• _Goal of the exercise_: Only the lines from the line that contains "1568x758 pixels. At" through the final line of the entries below belong in your answer, copied exactly and without pictures.

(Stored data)
☆ ☆ ☆

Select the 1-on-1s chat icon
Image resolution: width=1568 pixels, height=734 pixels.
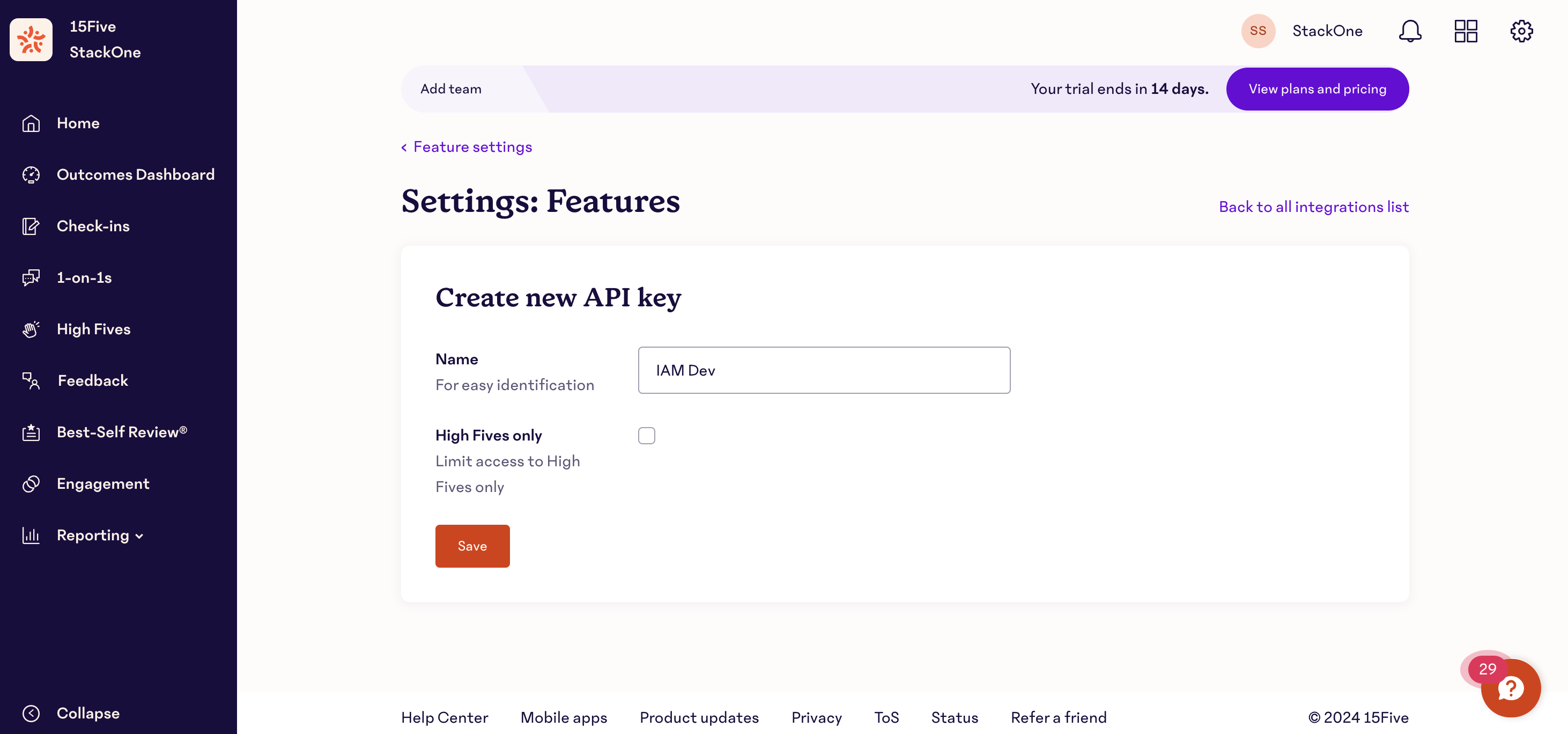click(x=32, y=278)
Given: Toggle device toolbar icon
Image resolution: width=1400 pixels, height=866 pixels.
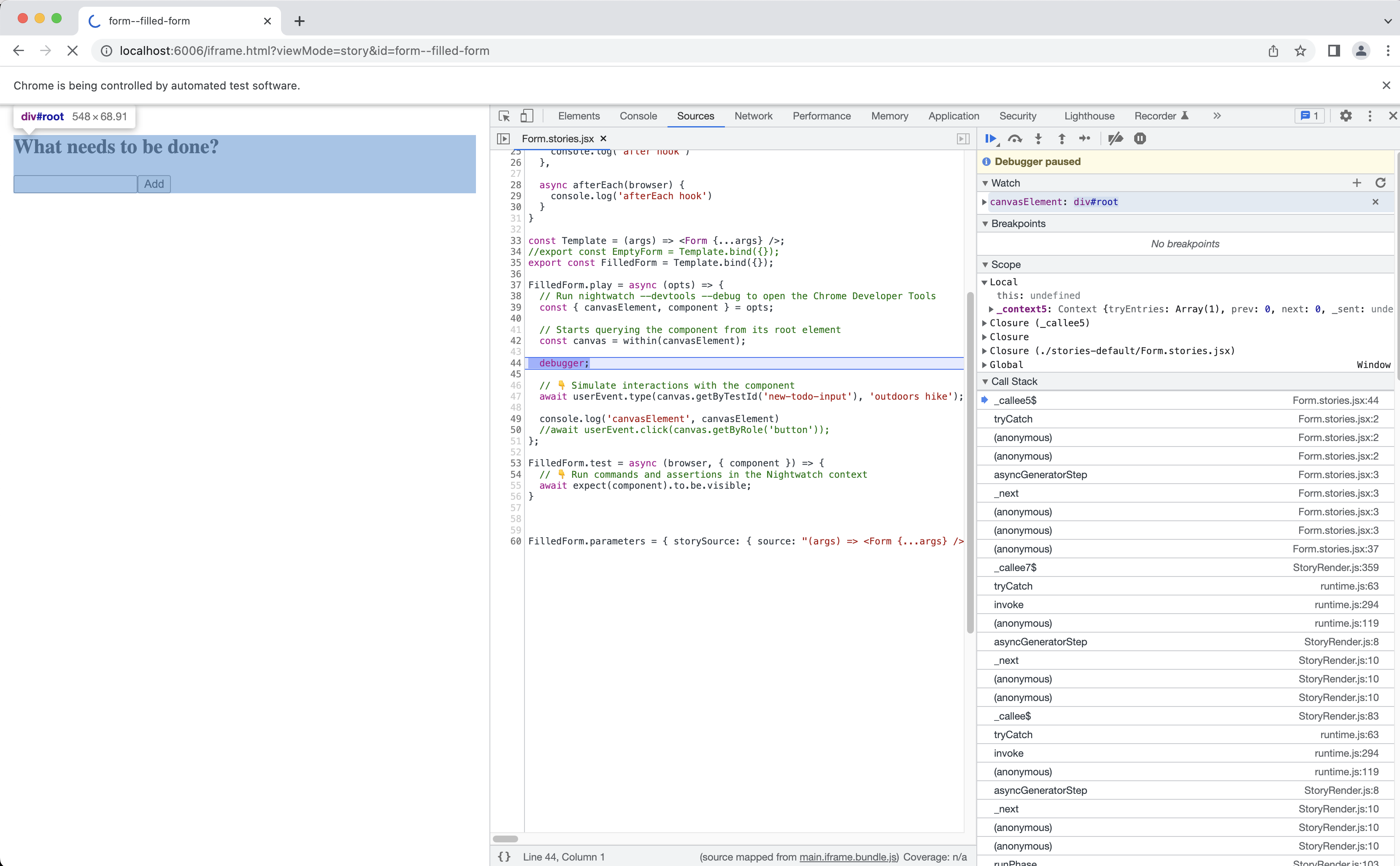Looking at the screenshot, I should tap(527, 116).
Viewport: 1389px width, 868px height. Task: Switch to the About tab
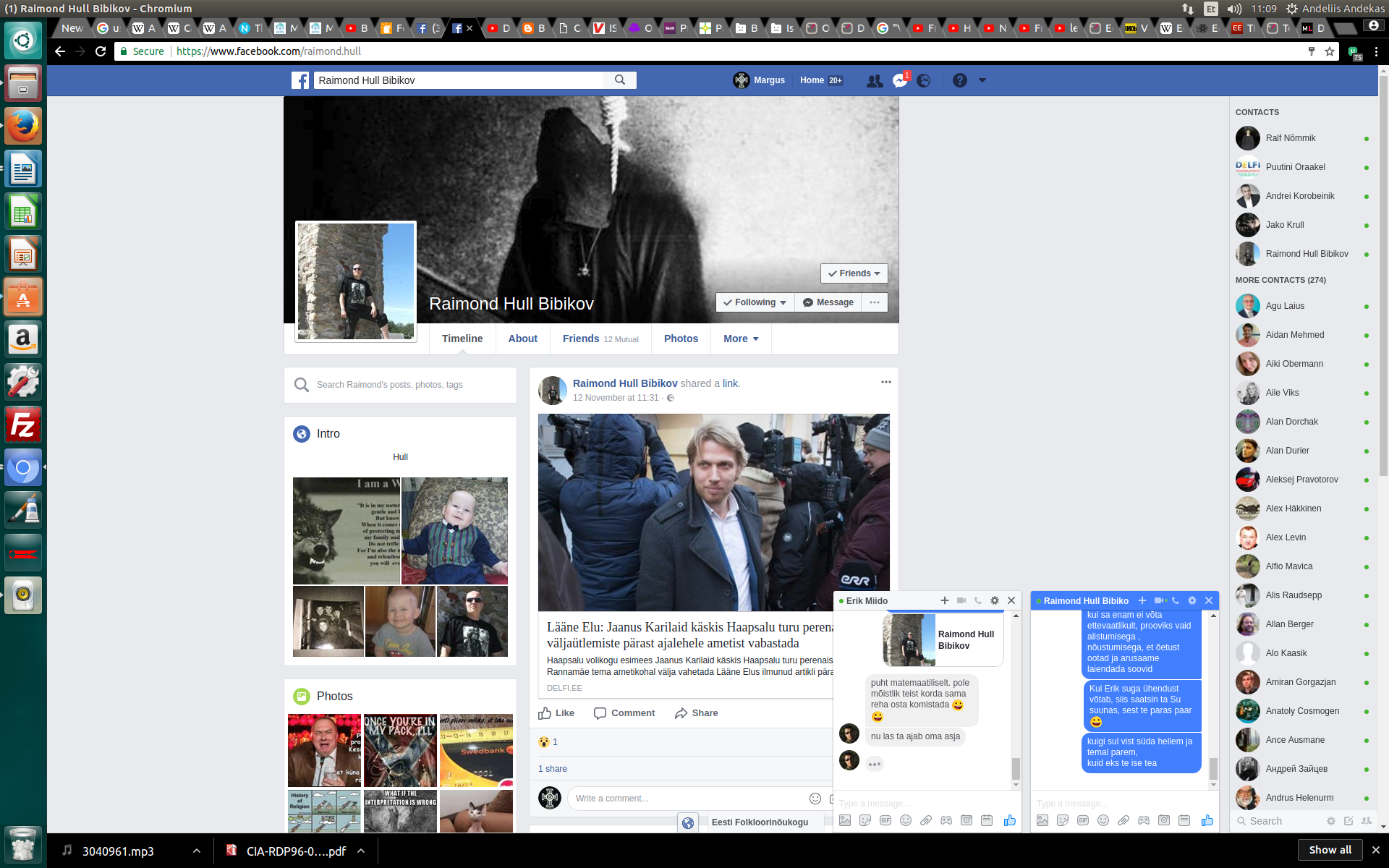(x=522, y=339)
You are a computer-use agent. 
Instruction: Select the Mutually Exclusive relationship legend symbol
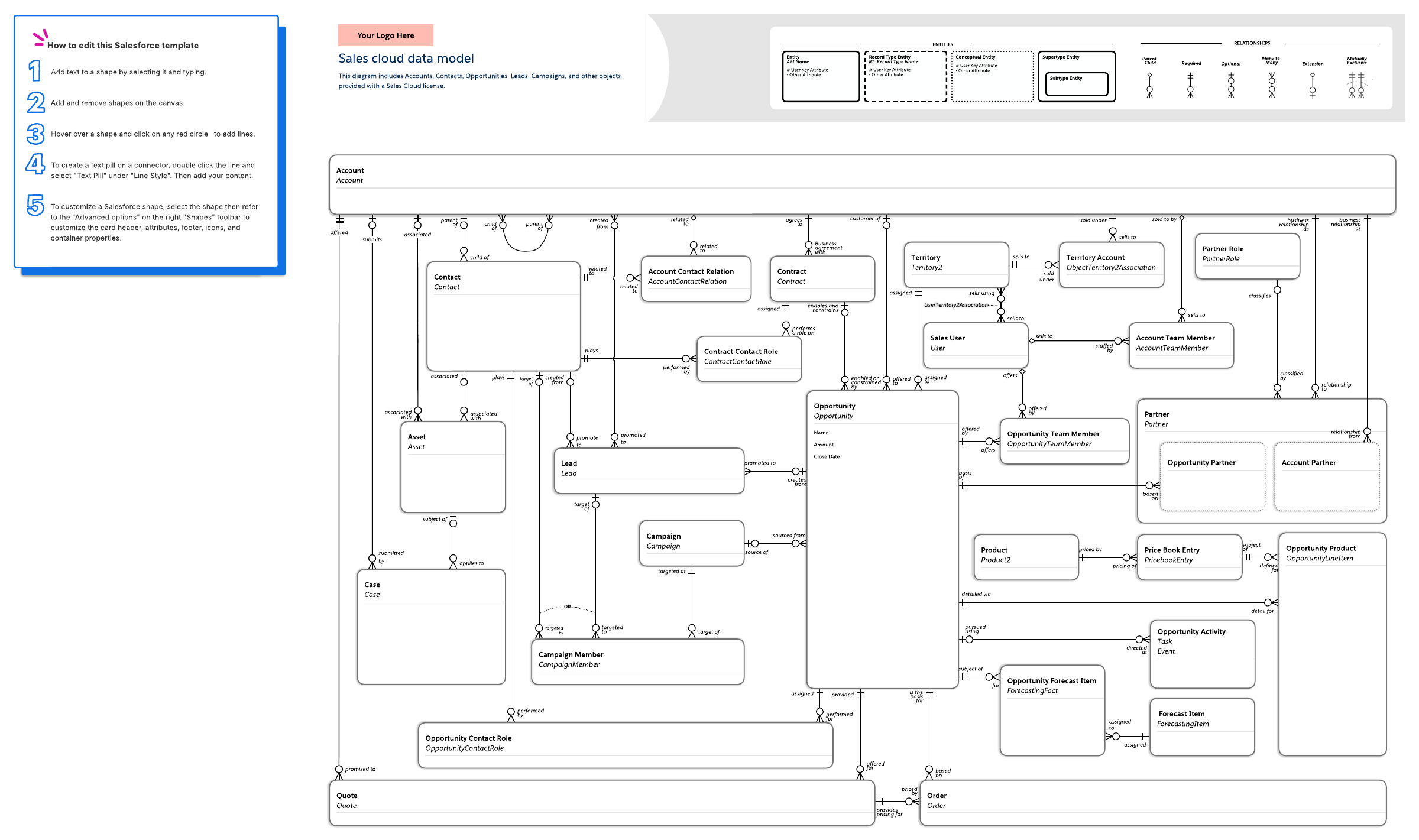(x=1356, y=85)
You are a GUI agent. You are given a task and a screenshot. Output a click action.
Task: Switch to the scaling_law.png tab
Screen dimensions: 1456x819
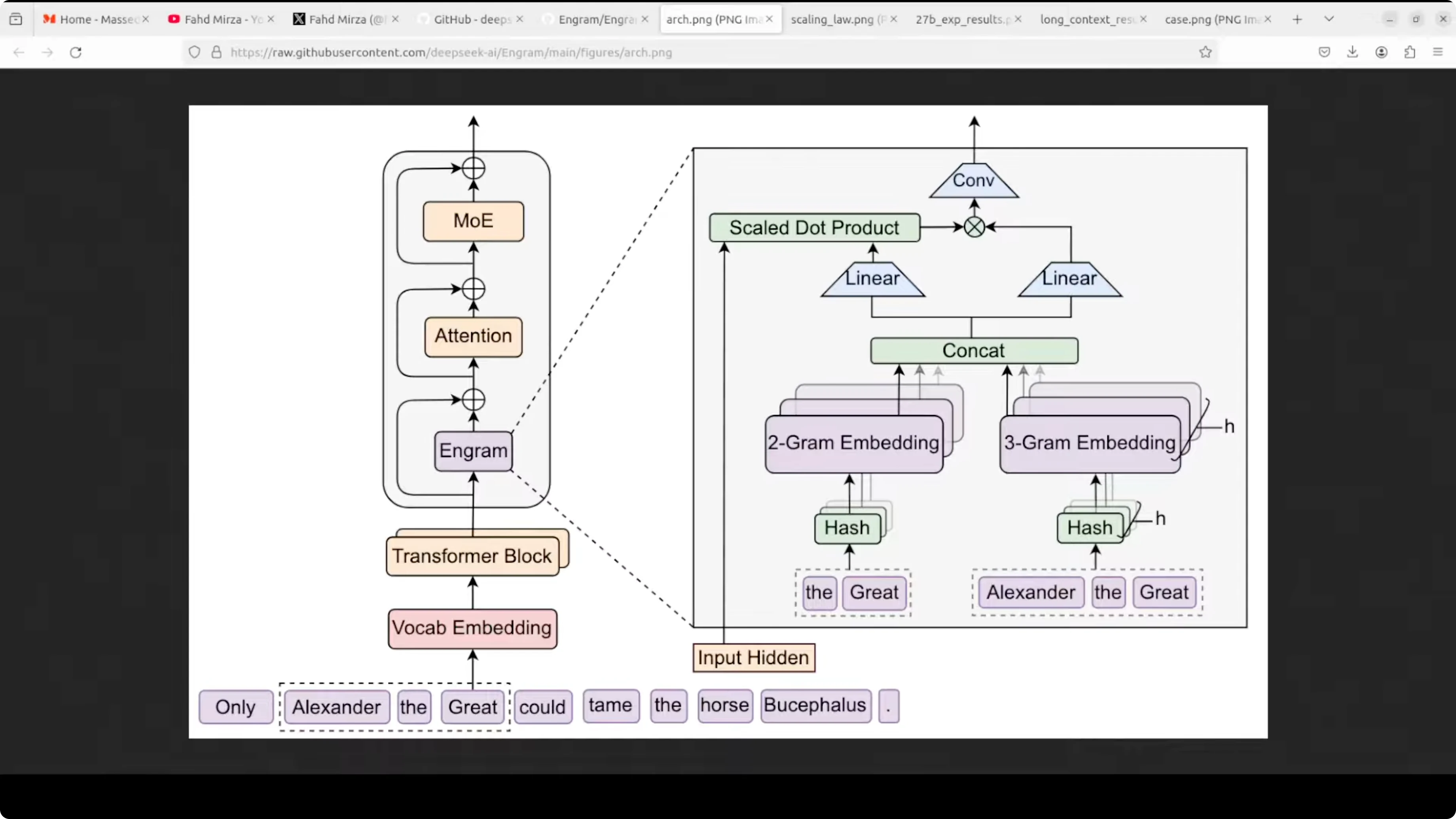click(832, 19)
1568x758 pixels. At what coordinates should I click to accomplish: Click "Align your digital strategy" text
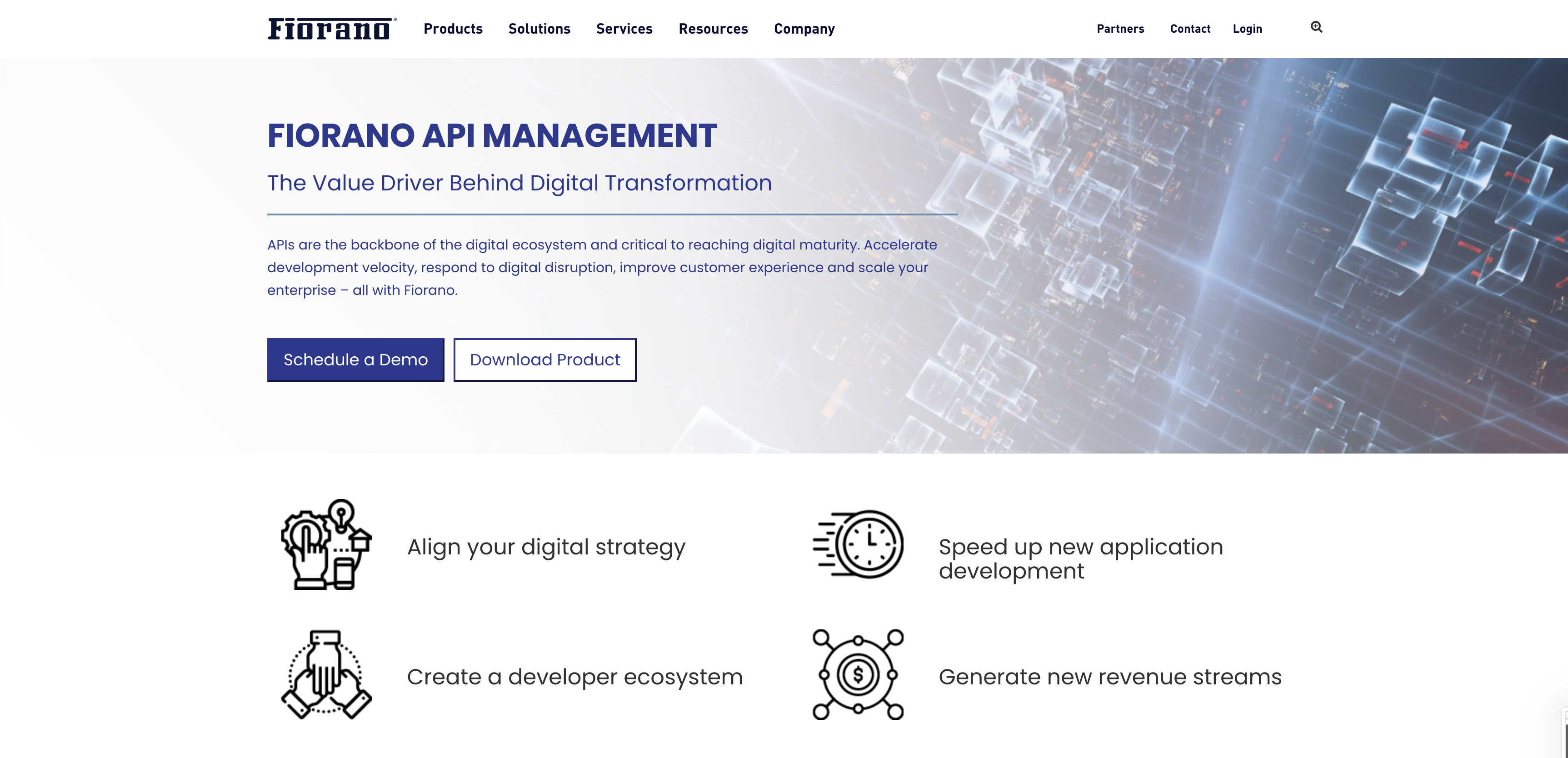click(546, 547)
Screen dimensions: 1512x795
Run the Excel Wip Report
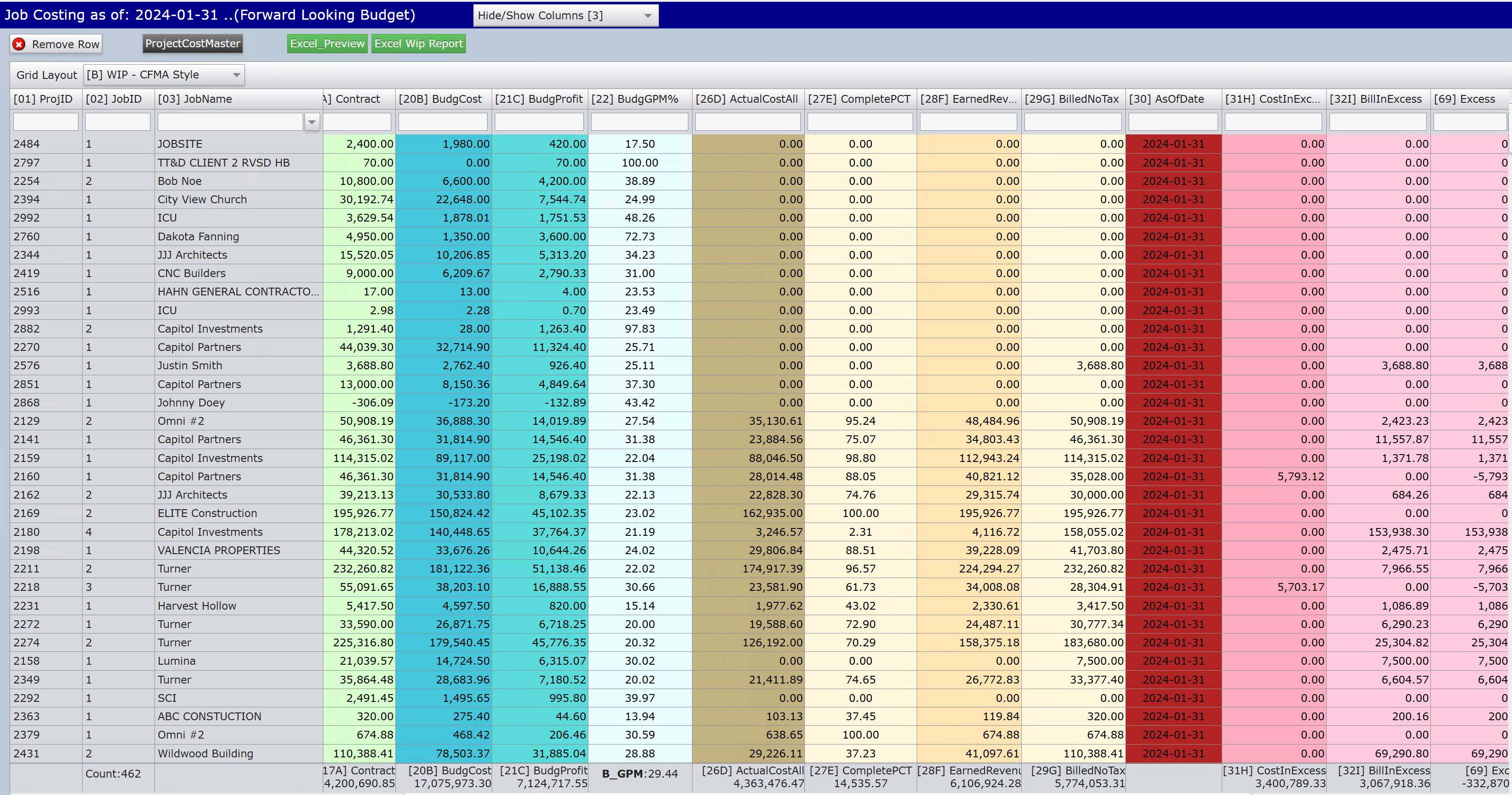418,43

☆ ☆ ☆

• _Task result_:
1568x758 pixels. At what coordinates should I click to accomplish: Click "Align your digital strategy" text
click(546, 547)
Screen dimensions: 1512x795
Run the Excel Wip Report
418,43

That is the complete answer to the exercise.